### Work request:
All lines holding the string "Given" should be copied from the data below.

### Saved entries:
══════
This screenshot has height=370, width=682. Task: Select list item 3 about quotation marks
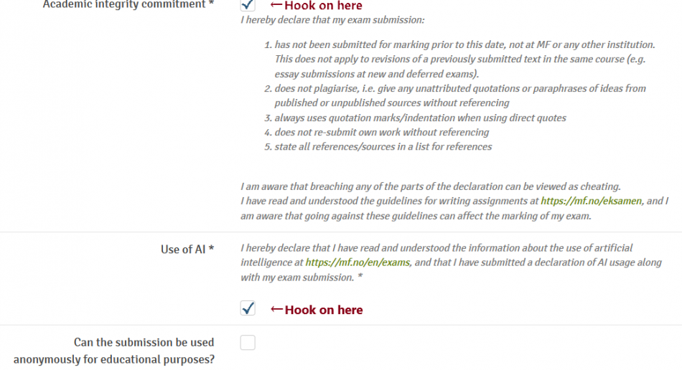420,118
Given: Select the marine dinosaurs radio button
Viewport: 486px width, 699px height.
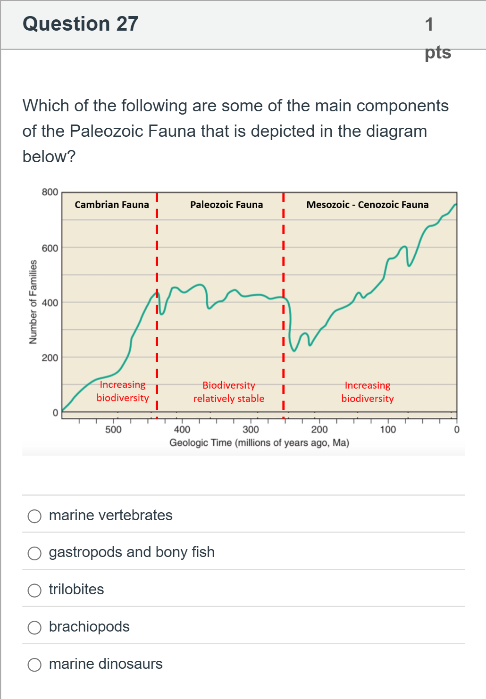Looking at the screenshot, I should click(x=34, y=665).
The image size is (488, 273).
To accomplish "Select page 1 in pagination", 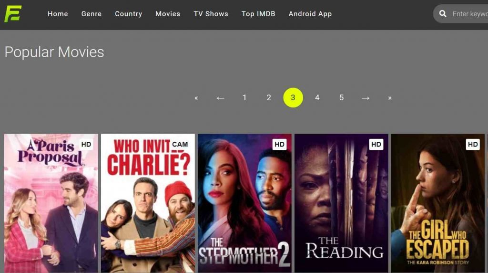I will click(x=244, y=97).
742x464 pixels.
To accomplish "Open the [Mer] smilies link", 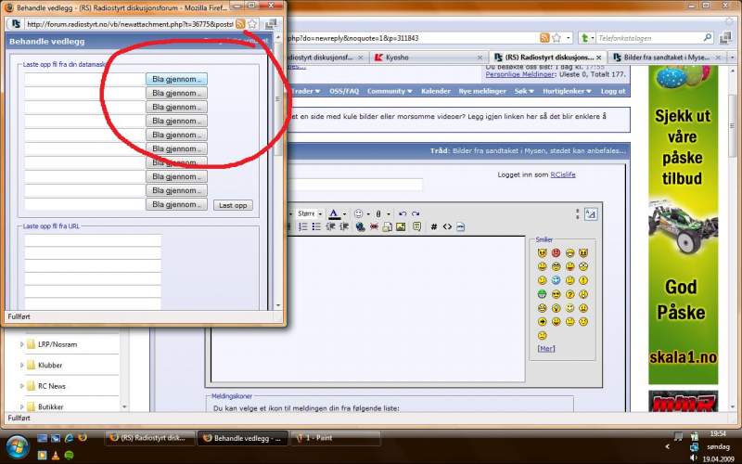I will (546, 348).
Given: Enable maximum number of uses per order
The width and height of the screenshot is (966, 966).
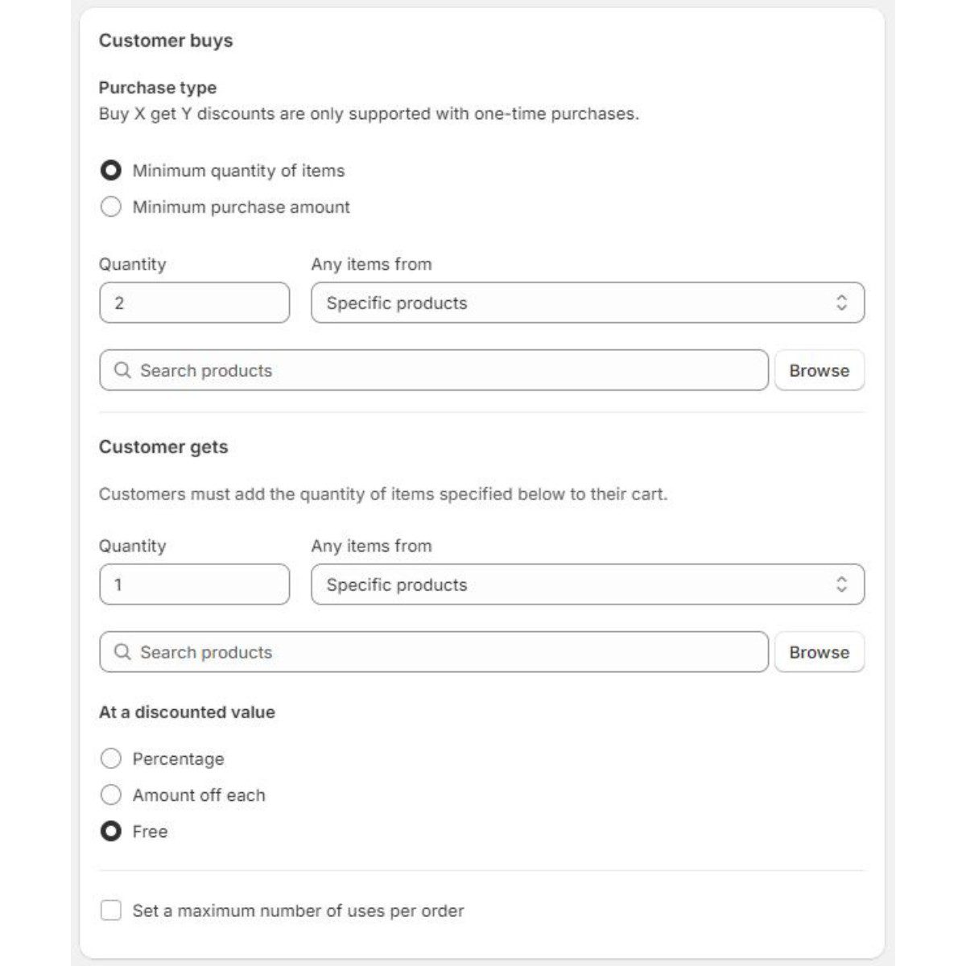Looking at the screenshot, I should pyautogui.click(x=111, y=910).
══════
### Answer section:
Given: Select the marine dinosaurs radio button
Given: Enable maximum number of uses per order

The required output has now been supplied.